Action item -
Your answer should be an exact copy of all the entries, free of pictures.

———

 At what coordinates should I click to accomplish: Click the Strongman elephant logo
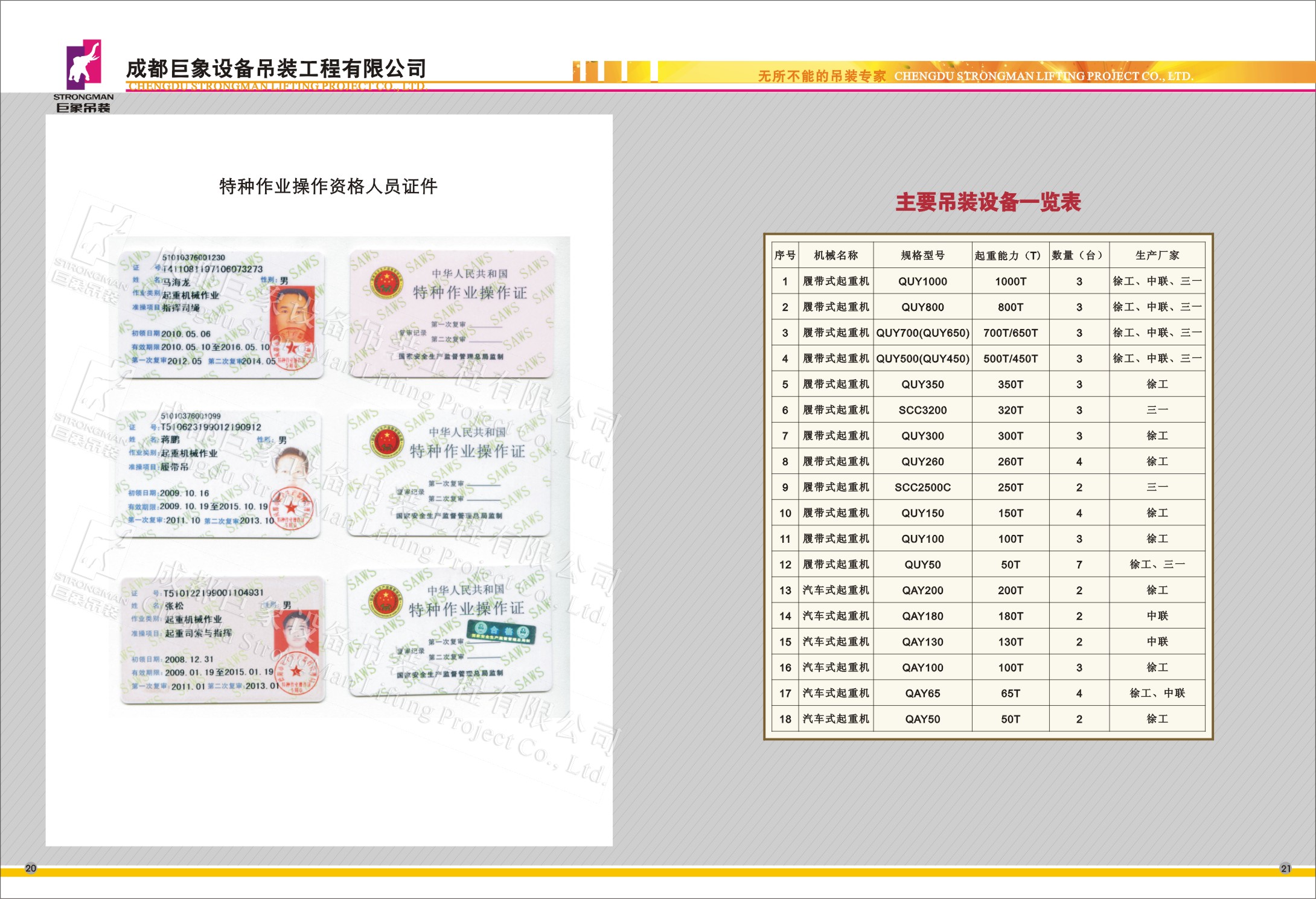(83, 64)
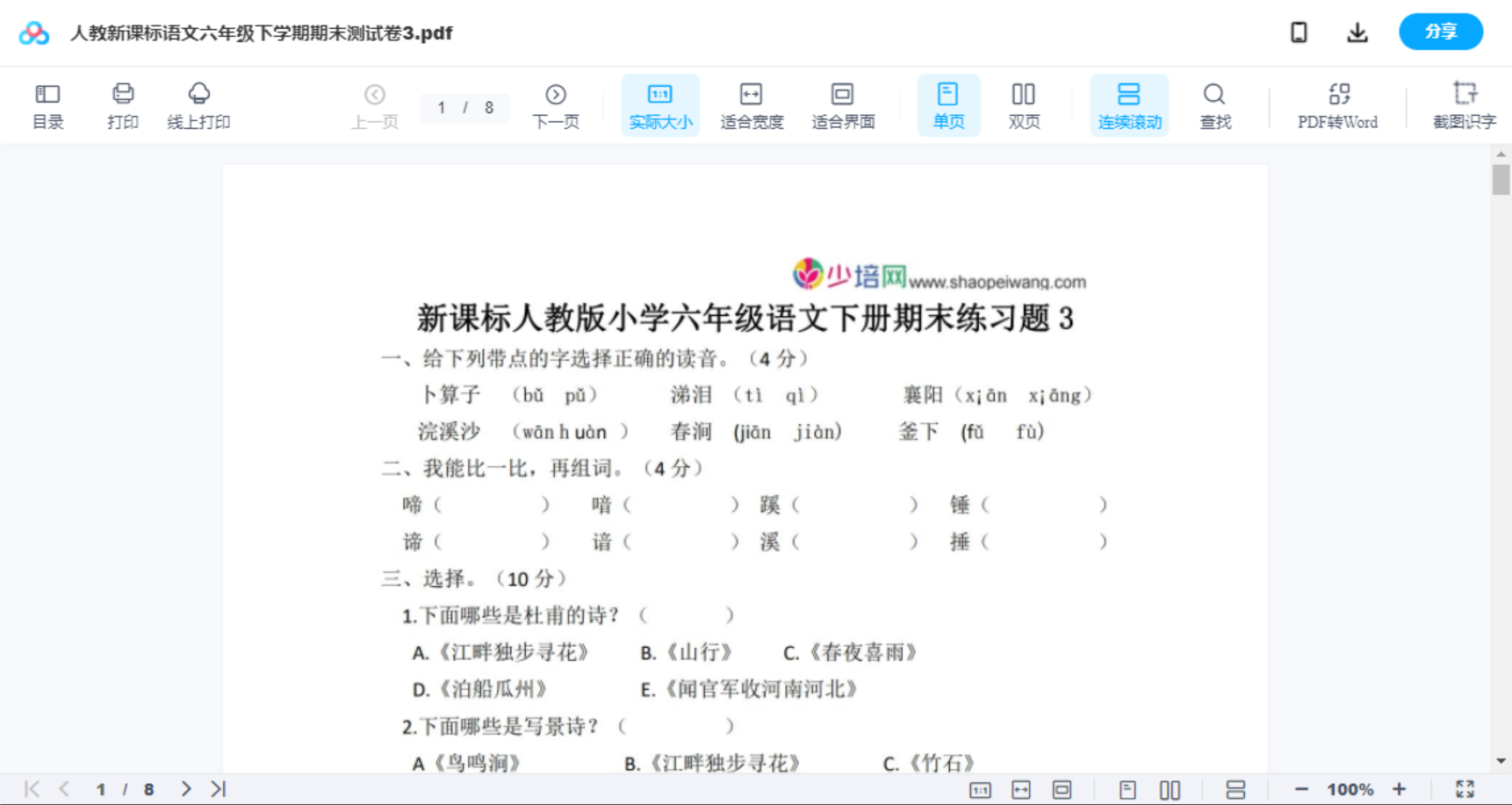The height and width of the screenshot is (805, 1512).
Task: Select 适合界面 fit-to-page zoom
Action: pyautogui.click(x=843, y=104)
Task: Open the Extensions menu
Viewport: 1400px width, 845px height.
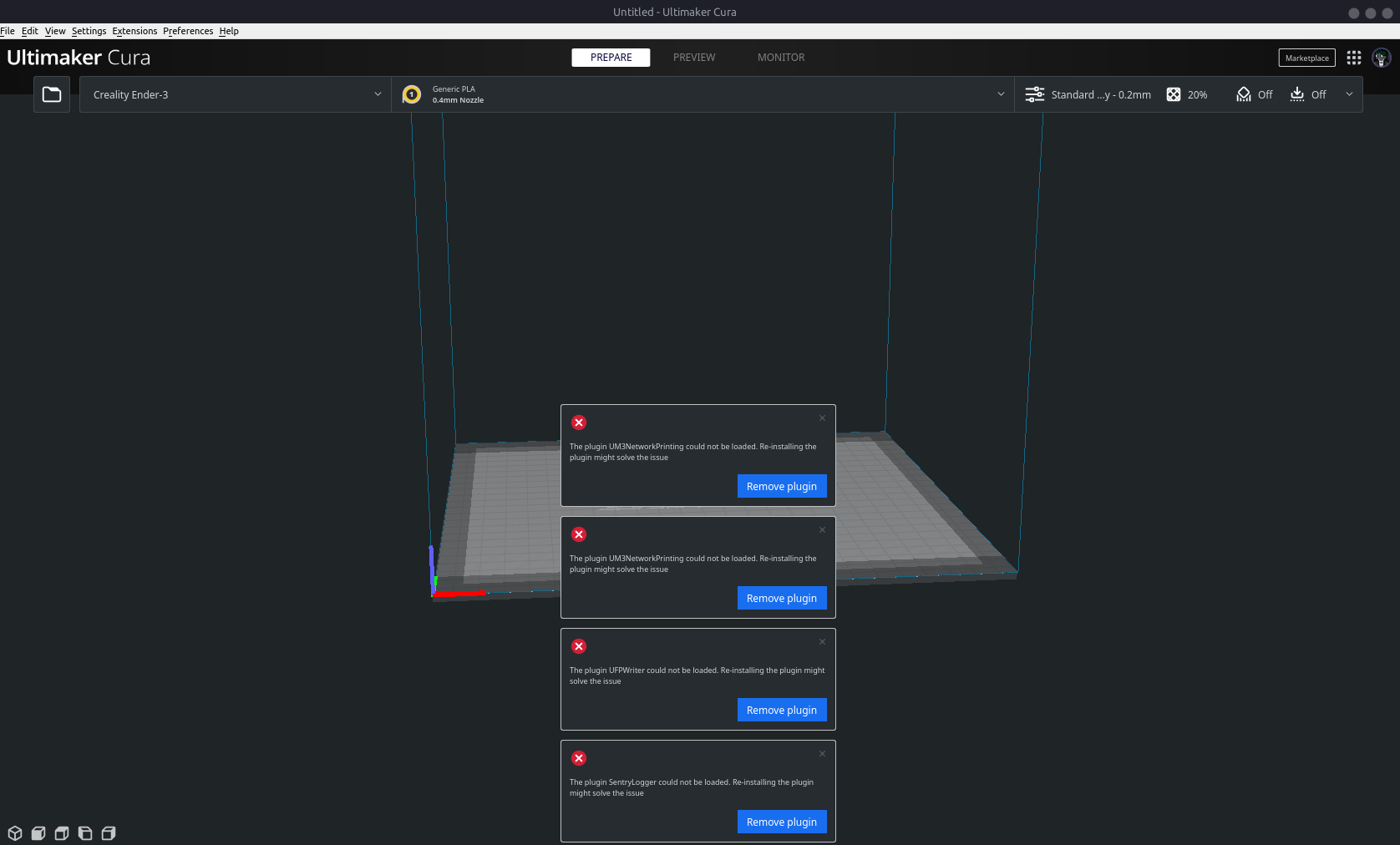Action: 134,31
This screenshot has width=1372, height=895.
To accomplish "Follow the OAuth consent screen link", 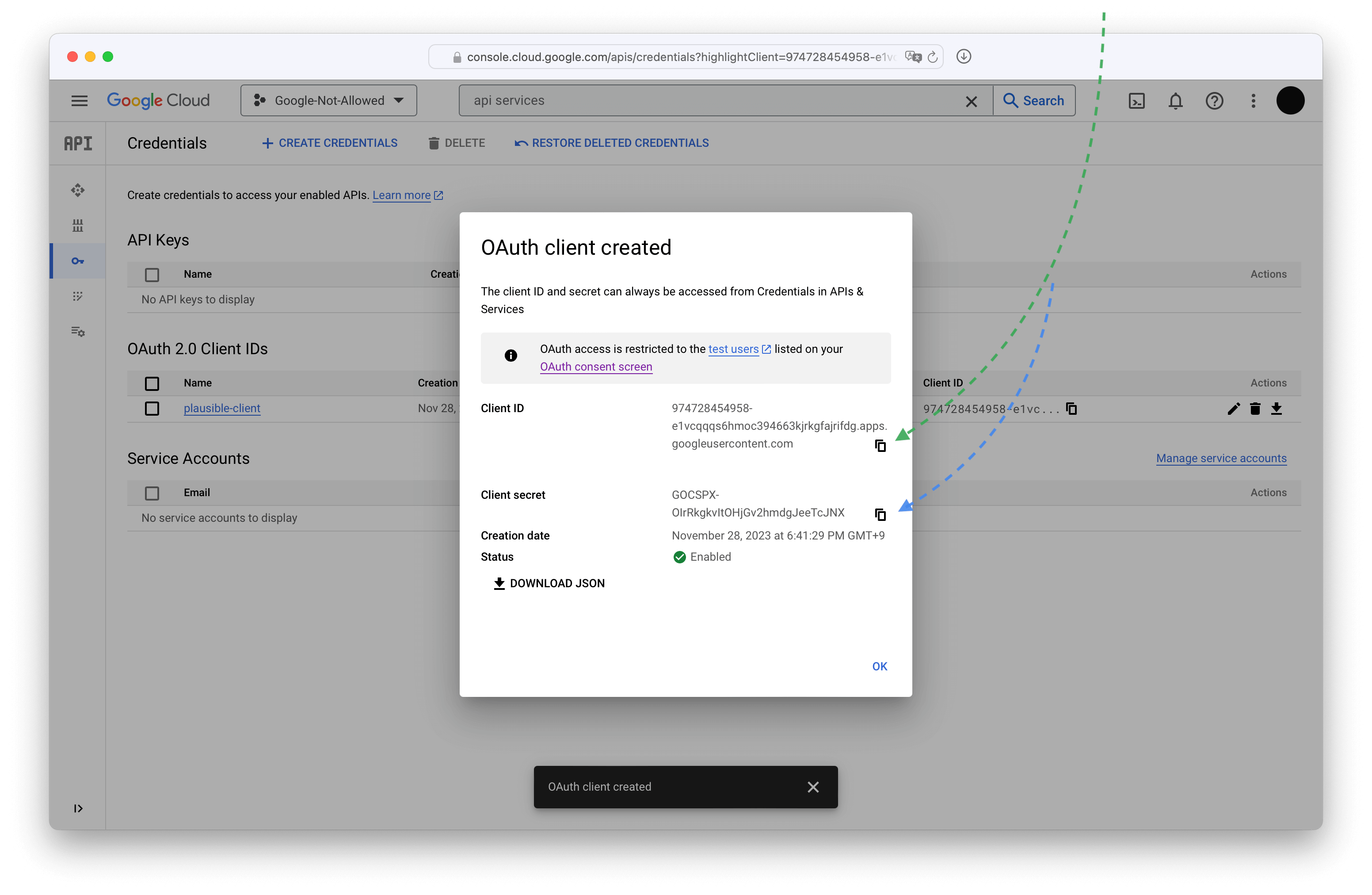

———

Solution for this task -
 At what coordinates should I click to accomplish: Click the Strongman elephant logo
(83, 64)
The height and width of the screenshot is (805, 1512).
Task: Select 适合界面 fit-to-page zoom
Action: pyautogui.click(x=843, y=104)
Task: Open the Extensions menu
Viewport: 1400px width, 845px height.
Action: 134,31
This screenshot has width=1372, height=895.
To accomplish "Follow the OAuth consent screen link", 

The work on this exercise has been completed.